Miller, an attorney, believes the FDA's enforcement efforts regarding CBD will only be focused on companies making unproven medical claims about their products, which he fully supports, rather than a full-blown crackdown.
"I just don't see the FDA getting into that battleground," Miller says. He believes there should be two paths available for consumers to access CBD – as a pharmaceutical drug or as an over-the-counter food product or supplement – and if the FDA tries to block the latter path, he and the Roundtable will be prepared to sue.
But Carpio says the FDA wouldn't have to crack down on, nor would GW have to sue, every company making CBD products – going after a few big companies, like Stanley Brothers, could be enough to scare off smaller ones that can't afford to get tied up in litigation.
"This is going to change people's lives for the better everywhere," Dani Billings, a hemp farmer and co-founder of the Colorado Hemp Project, says.
Billings believes, if federally legalized, hemp could be the crop that brings success and stability back to family farms across the country, especially because of its versatility. Hemp can be used to produce everything from biodegradable plastics and building materials to textiles and rope to food, medicine and biofuels.
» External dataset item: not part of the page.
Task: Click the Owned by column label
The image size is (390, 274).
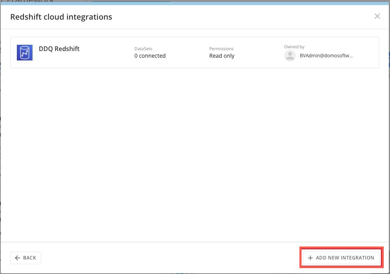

"This plant is here to do good – to be a positive conscious force," Billings says. "Everybody has health issues. Everybody needs houses. Everybody needs clothes, and everybody needs food. And this plant can take care of all of that. Once this plant has an opportunity to touch people's lives, Lord does it make a change."
Billings was one of the first Colorado farmers to begin growing hemp after the 2014 farm bill authorized states to create industrial hemp programs for research. Today, over 40 states, including Florida, have passed legislation creating such programs – 19 are now actually producing hemp, according to Lanier at the Hemp Industries Association.
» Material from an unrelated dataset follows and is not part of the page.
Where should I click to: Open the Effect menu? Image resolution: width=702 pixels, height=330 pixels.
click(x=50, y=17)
Hemp became legal to grow in Florida in July 2017. According to Robert Gilbert, professor and chairman of the agronomy department at the UF Institute of Food and Agricultural Sciences, the plant has not been legally grown in the state since before World War II. The Florida Department of Agriculture & Consumer Services passed its permitting process on April 12 of this year, and UF-IFAS researchers are now set to launch a pilot program to help the state develop the industry.
Despite hemp's relative success, because of its Schedule I status, those in the industry still face unique challenges and restrictions. Billings and Johnson say they have been denied banking services and credit card processing, had multiple bank accounts shut down on them, and they pay extra for the accounts they do have because they are considered high-risk. Plus, nothing they grow, produce or sell can cross state lines or they risk having it seized by the DEA. All this for a plant that doesn't get you high.
Perhaps the most important benefit hemp farmers will receive if the Senate's farm bill becomes law is access to federal crop insurance. Billings says hail storms have already destroyed one of her family's greenhouses and several acres of their hemp crops this year, and without crop insurance all of that is simply time wasted and money lost. That heightened economic risk alone deters farmers from growing hemp and inhibits the industry's growth substantially.
The Hemp Industries Association's Lanier says that the industrial hemp sector will expand dramatically if McConnell's amendment becomes law, which could be a massive boon for the economy.
As the House and Senate hash out the final version of the farm bill and the DEA awaits the FDA's report, the entire cannabis industry, from farmers and retailers to patients and consumers, braces for impact, hopeful the politicians and bureaucrats will act in their favor.
"My prayer is that our leaders will understand that not only is this good for the economy and job creation," says Ramos, "it's also good for humanity."